A message of warning and defiance

Mohammed Ali al Houthi, a member of the Supreme Political Council, was among the keynote speakers at the rally in Sana'a, where he addressed U.S. Secretary of State Mike Pompeo, promising that Yemenis will win the war against the Saudi-led Coalition regardless of how much support the U.S. gives them.

Pompeo released a statement last Thursday in which he said the Houthis could not win in Yemen and that they are operating at the behest of Iran, specifically the Iranian Revolution Guards Corps. Al Houthi resoundingly rejected these claims in his speech to demonstrators. He told a cheering crowd: "Yemenis will continue fighting to the end and [we] will never give in. We will finally defeat the enemy." He further condemned U.S. President Donald Trump's decision on Monday to formally recognize Syria's occupied Golan Heights as "Israeli territory."

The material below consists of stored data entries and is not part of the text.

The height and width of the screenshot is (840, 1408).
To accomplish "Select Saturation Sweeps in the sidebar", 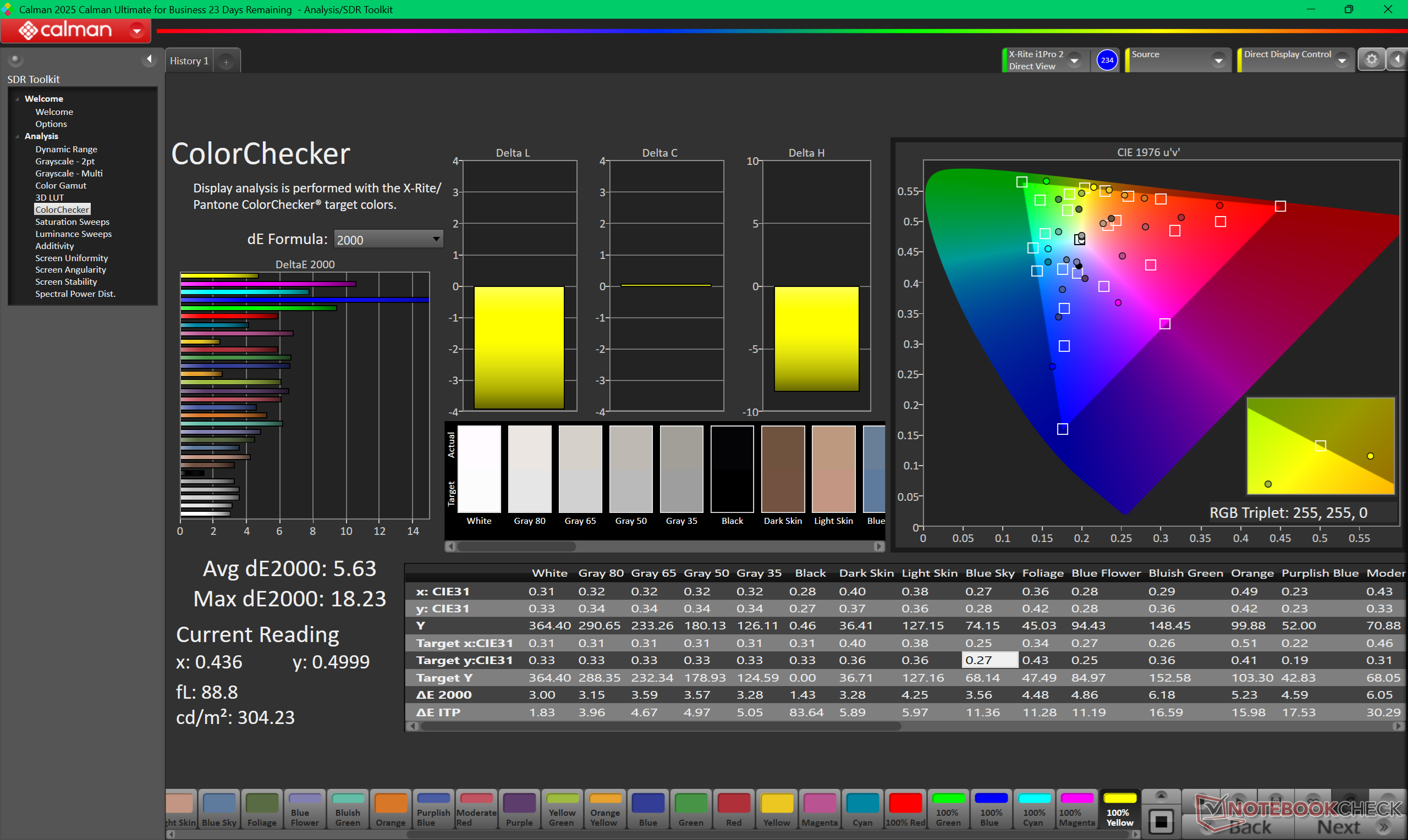I will [x=73, y=222].
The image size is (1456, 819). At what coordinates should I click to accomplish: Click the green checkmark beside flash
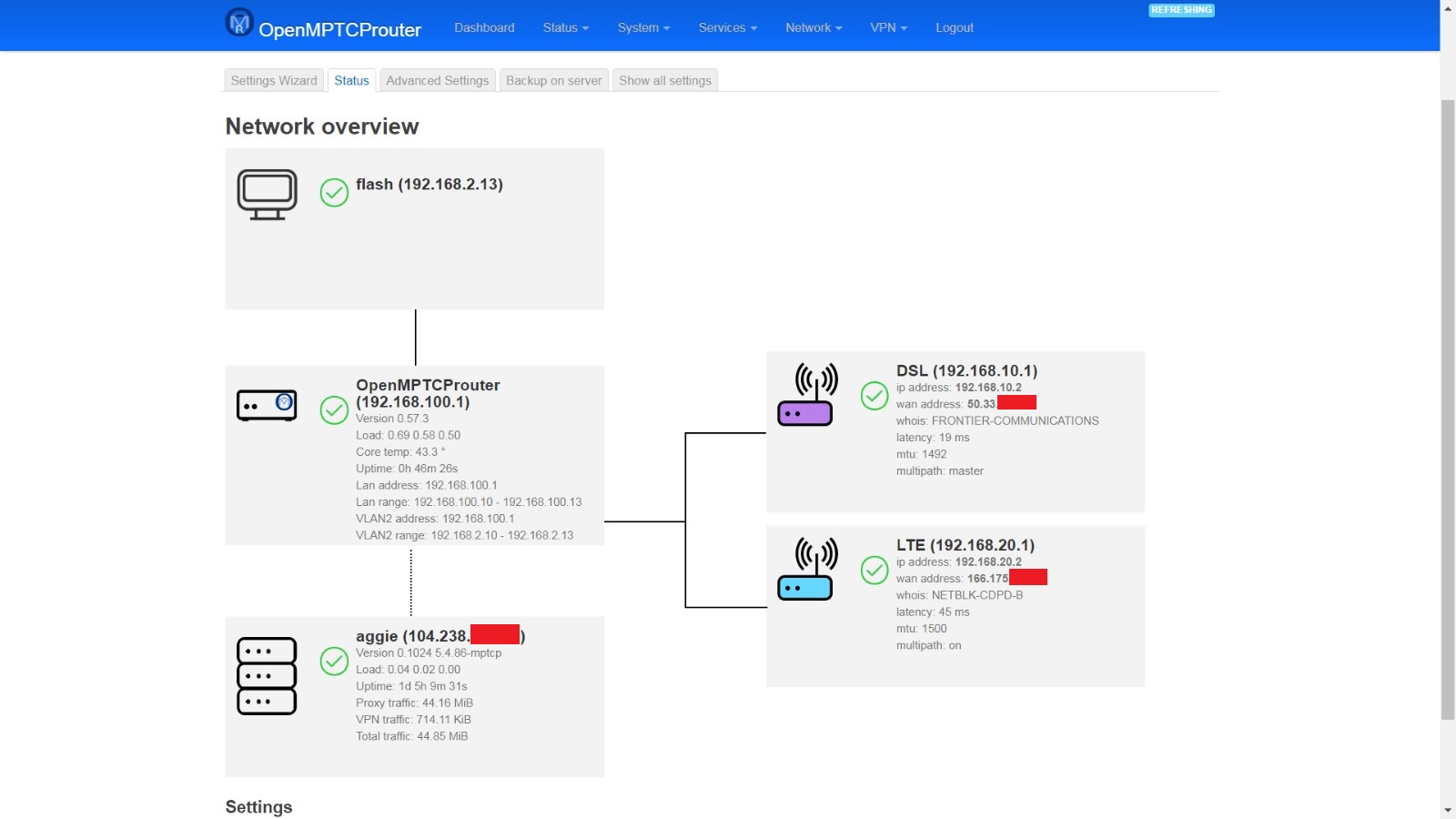click(x=333, y=192)
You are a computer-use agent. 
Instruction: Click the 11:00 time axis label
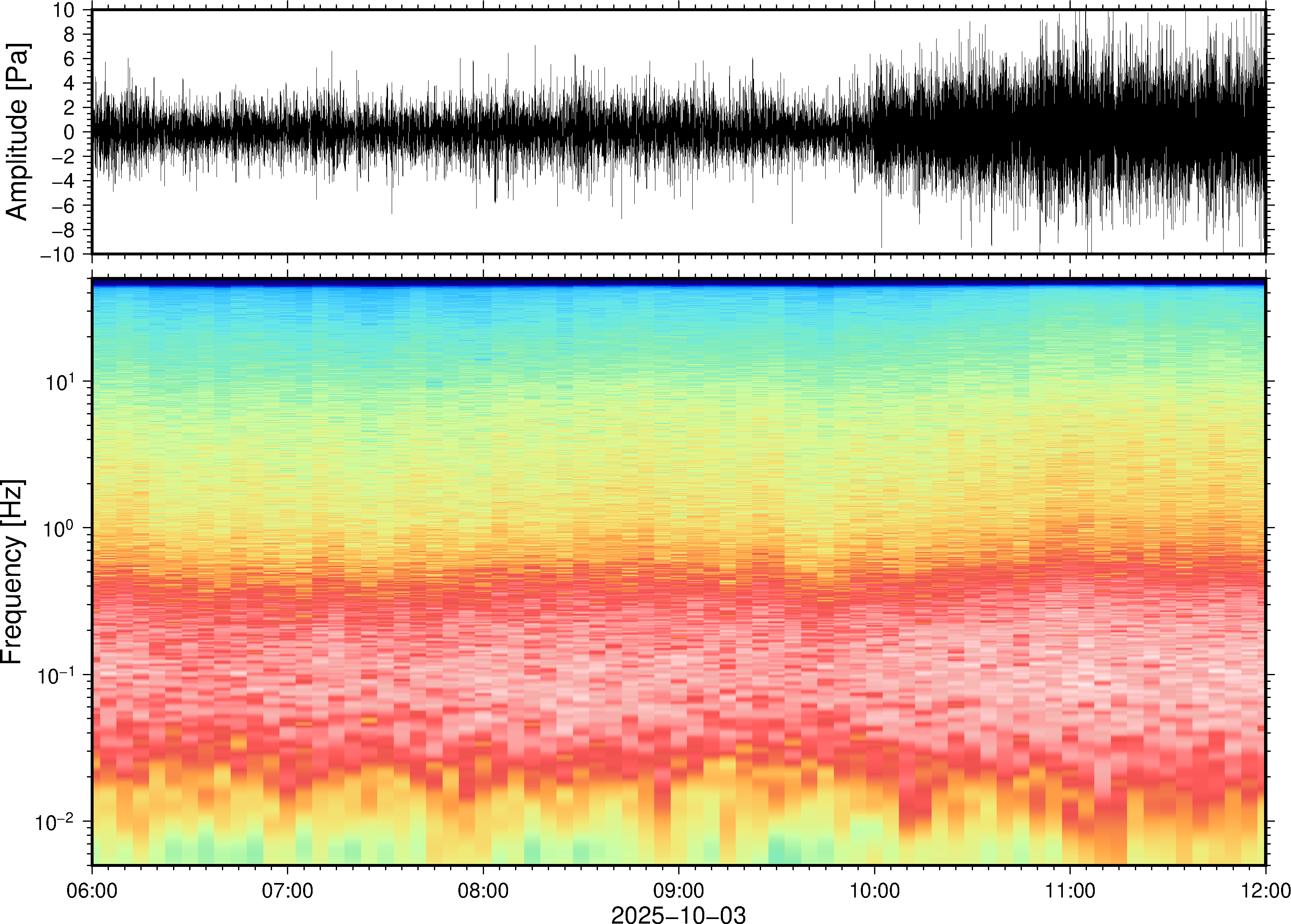(1069, 890)
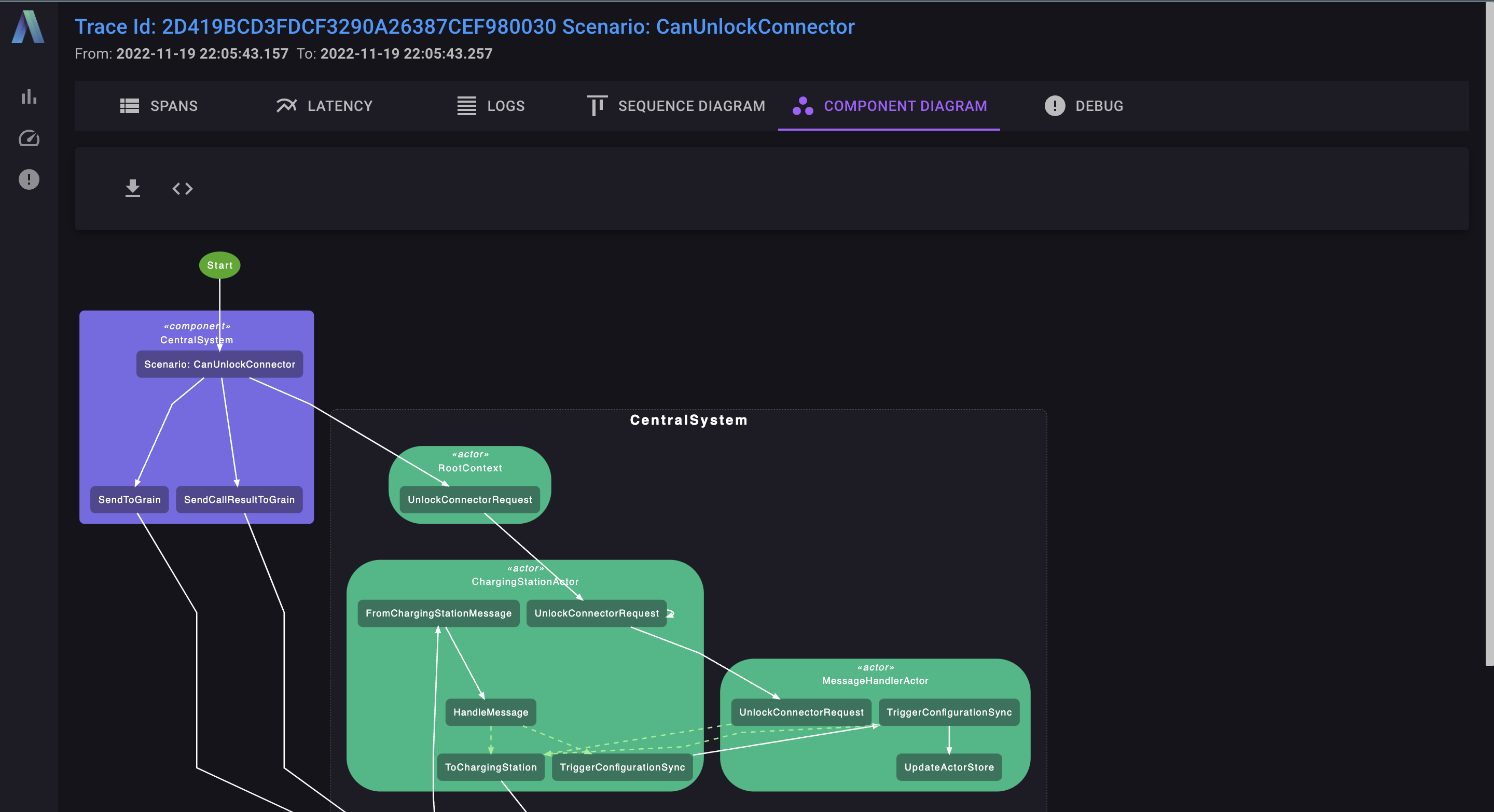Click the SendToGrain node
Image resolution: width=1494 pixels, height=812 pixels.
[x=129, y=500]
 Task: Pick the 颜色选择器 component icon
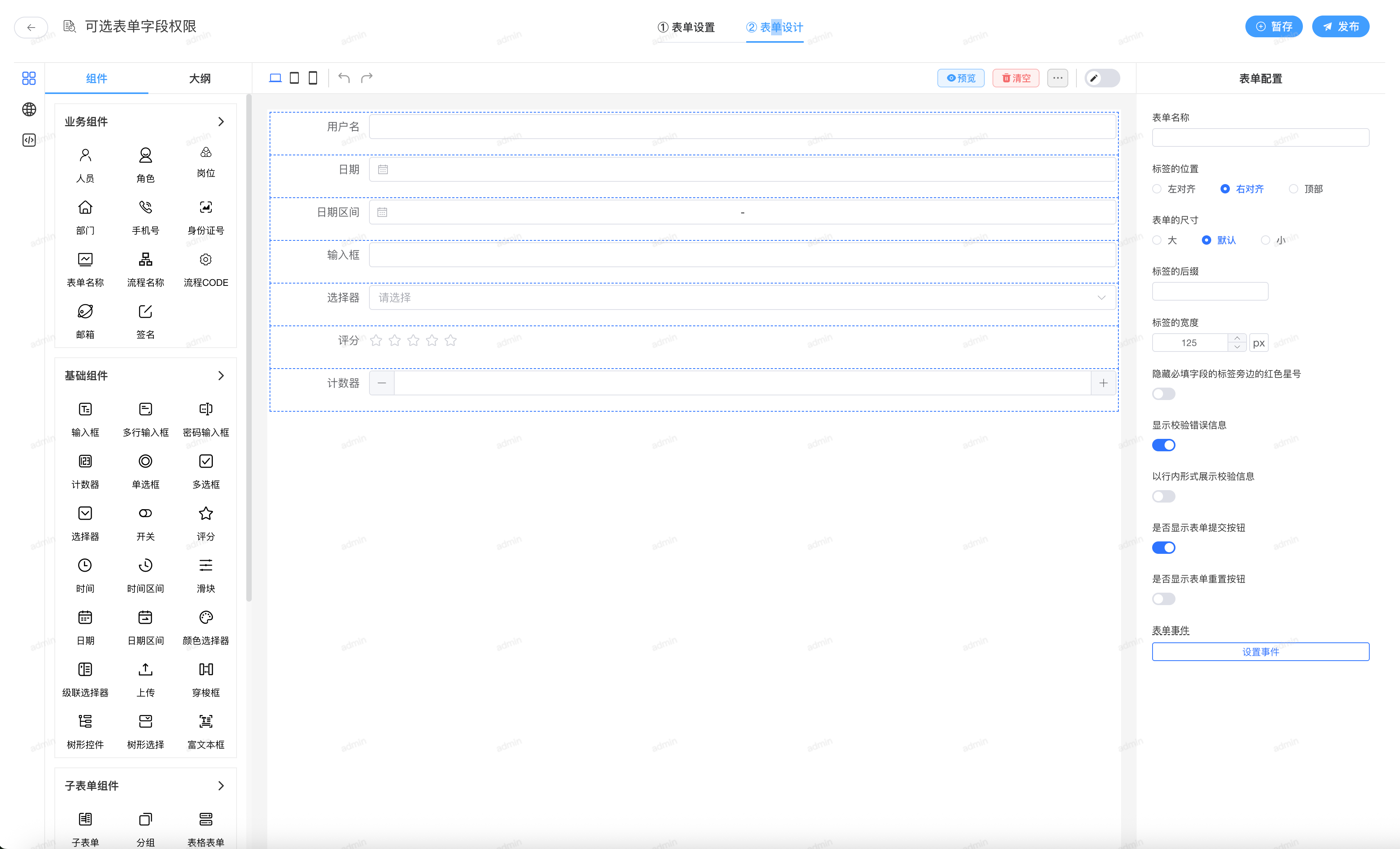205,617
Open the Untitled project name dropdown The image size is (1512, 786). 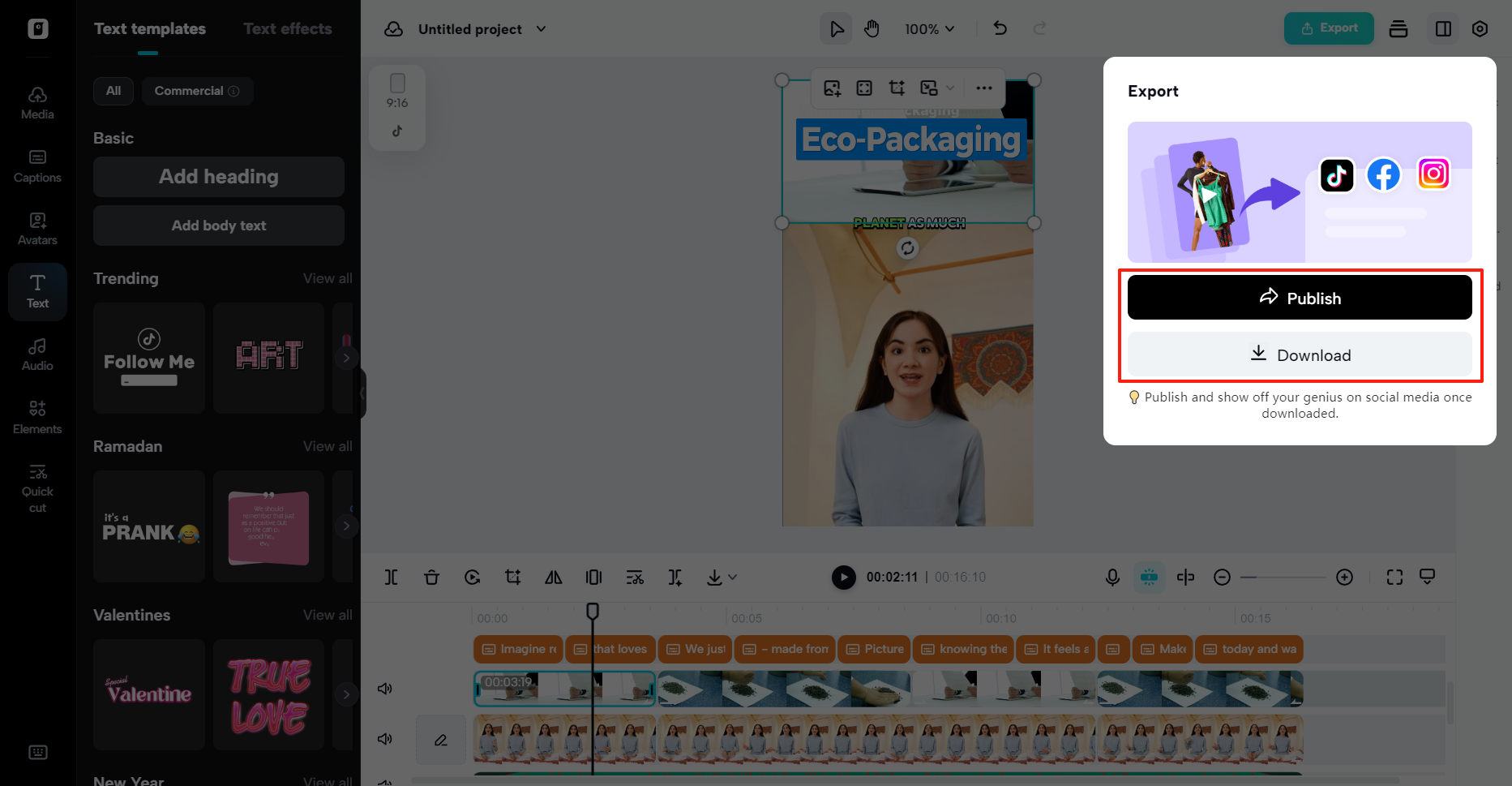click(x=541, y=28)
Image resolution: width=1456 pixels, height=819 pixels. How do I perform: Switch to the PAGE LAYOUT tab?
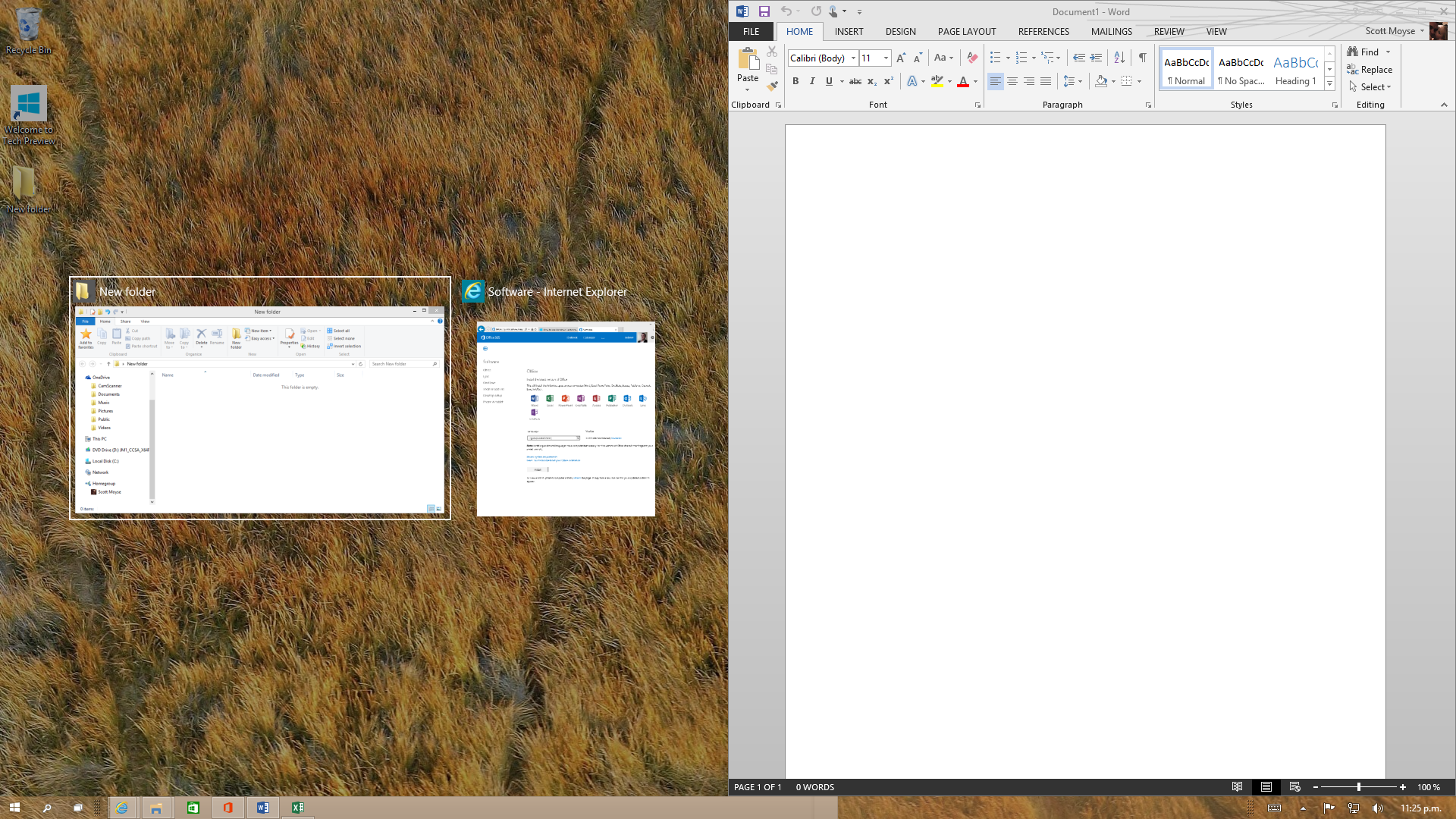tap(966, 31)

The Grand Mufti of Yemen, Shams al-Din Sharaf al-Din - the highest religious authority in Yemen - also addressed demonstrators. Sharaf al-Din called on the Muslim religious scholars and the wider Muslim world not to remain silent in the face of atrocities committed by Saudi Arabia and the United Arab Emirates in Yemen.

In a live televised speech commemorating the fourth anniversary of the war on Monday evening, ِAbdulMalik al Houthi, the leader of the Houthis, warned the Saudi-led Coalition against launching a new military campaign in Hodeida and promised that the response to such an attack would extend beyond Yemen's borders to any country backing the Saudi Coalition.

Four years that have not gone as planned

On March 26, 2015, Saudi Arabia and its coalition allies launched a military campaign against the poorest country in the Arab world without prior warning and with promises that the war would last no longer than a few weeks. However, after four years of a war that has sparked the world's worst humanitarian crisis and is backed by the collective military might of the world's most powerful nations, the Saudi Coalition has been unable to defeat the Houthis, nor to restore the popularly-ousted Abdrabbuh Mansur Hadi to power.

The Saudi-led Coalition, on the fourth anniversary of the war it began, launched airstrikes against a rural hospital in the Kattaf district of Sada'a, killing eight civilians and injuring eight others.

The Houthis, who comprise a major component of Yemen's resistance to Saudi interference in their country, show no sign of surrender and still control Yemen's capital city of Sana'a and large swaths of the country.
About the Author:

Ahmed AbdulKareem is a Yemeni journalist. He covers the war in Yemen for MintPress News as well as local Yemeni media.